La performance, justement, c’est aussi une affaire de mots, d’écriture et de langage. En effet, performer signifie un mode d’expression, une mise en acte de la parole. Dans l’écriture de la drogue, la performance consiste à soumettre le langage à une opération qui permet de dire la drogue. Car l’expérience vécue (parce qu’elle est avant tout affaire de perception, parce qu’elle correspond à une réalité unique, non partageable et non reproductible) dépasse très souvent les capacités langagières de l’auteur. Elle tient de l’indicible. En cela, Frey n’est pas différent de ses prédécesseurs: sa performance textuelle repose sur une série de moyens employés pour faire correspondre l’écrit et l’expérience.

Emporter le paradis d'un seul coup

Dans tous les cas, la drogue est un moyen pour les écrivains de réfléchir à notre rapport au monde: déchirés entre le désir et le manque, nos contemporains connaissent eux aussi la compulsion, la tentation des objets qui chantent à l'unisson, comme dans un dessin animé de Disney qui aurait tourné au cauchemar: «Consomme-nous! Consomme-nous! Quand tout sera consumé, tu seras au Paradis.» Il est peut-être banal d'affirmer que tout peut potentiellement être une drogue: l'amour, le sexe, le café, le dessert, mais il l'est sans doute moins de pousser à termes le raisonnement. Le fait de s'investir affectivement dans la consommation laisse entrevoir une forme de vide. De quelle nature est ce vide? C'est la question que la drogue pose. Et comme il existe plusieurs sortes de drogues, il doit exister aussi plusieurs sortes de vide, ou plusieurs façons de s'y abandonner.

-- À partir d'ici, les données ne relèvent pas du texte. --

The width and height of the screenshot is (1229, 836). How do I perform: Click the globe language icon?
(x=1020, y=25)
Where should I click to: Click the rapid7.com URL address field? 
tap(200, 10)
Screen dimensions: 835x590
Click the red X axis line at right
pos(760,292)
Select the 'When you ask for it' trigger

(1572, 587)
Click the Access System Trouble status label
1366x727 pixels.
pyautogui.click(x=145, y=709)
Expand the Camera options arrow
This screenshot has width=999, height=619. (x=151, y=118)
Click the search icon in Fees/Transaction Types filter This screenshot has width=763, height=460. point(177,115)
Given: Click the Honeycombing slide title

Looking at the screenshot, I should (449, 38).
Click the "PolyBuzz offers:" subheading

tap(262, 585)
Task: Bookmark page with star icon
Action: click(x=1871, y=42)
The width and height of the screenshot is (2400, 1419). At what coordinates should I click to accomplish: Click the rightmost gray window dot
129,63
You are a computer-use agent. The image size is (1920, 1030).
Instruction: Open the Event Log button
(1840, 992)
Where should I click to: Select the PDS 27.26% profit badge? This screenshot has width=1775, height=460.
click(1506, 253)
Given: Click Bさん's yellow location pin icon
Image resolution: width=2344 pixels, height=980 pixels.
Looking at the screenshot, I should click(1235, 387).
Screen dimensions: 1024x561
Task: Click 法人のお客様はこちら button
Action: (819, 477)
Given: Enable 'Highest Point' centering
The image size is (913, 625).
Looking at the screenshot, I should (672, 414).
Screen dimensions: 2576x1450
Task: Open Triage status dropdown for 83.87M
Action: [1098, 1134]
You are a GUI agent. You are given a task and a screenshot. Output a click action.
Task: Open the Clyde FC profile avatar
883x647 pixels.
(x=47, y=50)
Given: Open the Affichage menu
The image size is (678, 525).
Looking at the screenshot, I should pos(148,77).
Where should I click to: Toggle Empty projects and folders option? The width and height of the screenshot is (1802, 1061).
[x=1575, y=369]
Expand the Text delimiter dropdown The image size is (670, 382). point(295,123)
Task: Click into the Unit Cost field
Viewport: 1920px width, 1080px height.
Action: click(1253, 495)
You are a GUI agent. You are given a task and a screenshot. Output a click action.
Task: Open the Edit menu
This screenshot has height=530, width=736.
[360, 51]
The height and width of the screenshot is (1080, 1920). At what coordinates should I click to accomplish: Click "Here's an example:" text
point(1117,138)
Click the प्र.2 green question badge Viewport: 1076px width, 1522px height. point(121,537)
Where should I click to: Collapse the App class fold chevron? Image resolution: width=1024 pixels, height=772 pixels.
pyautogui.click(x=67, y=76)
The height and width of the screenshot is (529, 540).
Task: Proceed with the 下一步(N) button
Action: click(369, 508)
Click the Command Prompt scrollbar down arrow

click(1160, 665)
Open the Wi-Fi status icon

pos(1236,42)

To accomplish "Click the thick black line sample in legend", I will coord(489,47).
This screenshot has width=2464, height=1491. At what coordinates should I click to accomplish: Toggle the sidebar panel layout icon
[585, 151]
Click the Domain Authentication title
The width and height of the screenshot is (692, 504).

Going With the Heat: «Miami Vice» et les contradictions culturelles du reaganisme

Dans le cadre de sa communication, Antonio Dominguez Leiva s'intéresse à la série Miami Vice, qui propose une solution mythique aux contradictions culturelles du reaganisme, du moralisme de la «guerre contre les drogues» à la célébration du lifestyle hédoniste associé aux «cocaine cowboys» du Miami des eighties.